Fast forward to 2023 and these renewable sources such as solar arrays are no longer just a valuable cost saver but also an integral part of keeping businesses running. This coupled with a genset (diesel generator) of some sort ensures that the business can power through the rolling blackouts that have become the de facto standard, however, this is also where we hit a snag.
Many of these systems are not equipped to seamlessly switchover from the grid to solar supply without some form of interruption or optimise the use of the genset to reduce the consumption of fuel.
A real-life example: your local shopping centre goes pitch dark for a few minutes every time loadshedding starts or the grid returns as a result of the operation to the automatic changeover unit to swing the load from the grid to the genset and then back again when the grid supply returns.
A genset is necessary to provide the critical voltage reference for the solar system but this PV system does not communicate with the genset to reduce its output when the solar PV system can manage most of the load. Not only is this frustrating and even a bit unnerving but the interruption in power supply inflicts havoc on PoS systems, HVACs, and other technologies.
New pieces of a puzzle
The reality is, older solar or other renewable systems do not offer smart and intelligent system integration. The limited functionality in these types of systems does not provide the flexibility required to manage multiple energy sources whilst at the same time handling interconnected loads most efficiently.

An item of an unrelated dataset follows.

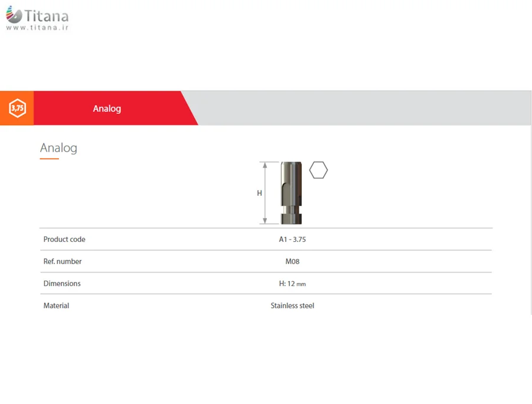Click the orange underline below Analog heading
The height and width of the screenshot is (404, 532).
49,158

For a system to be smart, it must be able to communicate with the devices part of the system whilst possessing the intelligence to manage the energy and power with interconnected loads operating in parallel with the grid or disconnected from the grid in an islanded manner, all in real-time.
If not, it can result in damaged equipment, interruption in operations and safety issues whilst both mitigating energy generation through the solar system and reducing the consumption of fuel of the genset.
For solar energy to start running immediately, it needs a reference point, and this is where battery backup comes into play. Older grid inverters must also be replaced with hybrid inverters to allow for seamless switchover between various energy sources such as solar, batteries and grid.
In layman’s terms, a hybrid inverter uses DC power (from the solar panels or backup battery/ies) and converts it to AC power that is usable in your home or any other building that requires electrical energy. Alternatively, it can use AC power from the grid to convert to DC power that is used to charge the batteries that store this energy in the form of DC power.
The second last piece of the puzzle is then battery energy storage. Due to the variability of solar power generation (due to unpredictable weather conditions, for example), it’s not always possible to use it as it’s generated. Batteries allow a means to store this generated energy for use at a later stage or facilitate the seconds during the switchover from AC from solar to grid and the other way around.
Then, the last and very important piece of the puzzle is power and energy management software. At Schneider Electric our EcoStruxure Microgrid Operation power management system is located on site and provides the critical edge control necessary for the resilience and stability of the microgrid.
It is a real-time system with deterministic algorithms to manage IEDs (intelligent electronic devices) and generators using the local SCADA/HMI and managing the state of operation for islanding and reconnection thereby providing stability and fuel reduction.
Furthermore, Schneider’s EcoStruxure Microgrid Advisor, a cloud-based energy management system (EMS), manages the optimal use of energy resources. It features artificial intelligence (AI) for load or generation forecasting using machine learning (ML) and holistic optimisation.
This EMS uses a hybrid approach with cloud and edge functionality for automatic optimisation of DER (distributed energy resources) operation by controlling when to consume, produce or store energy according to the applicable electricity tariff rate whilst providing a web-based HMI for facility and energy managers.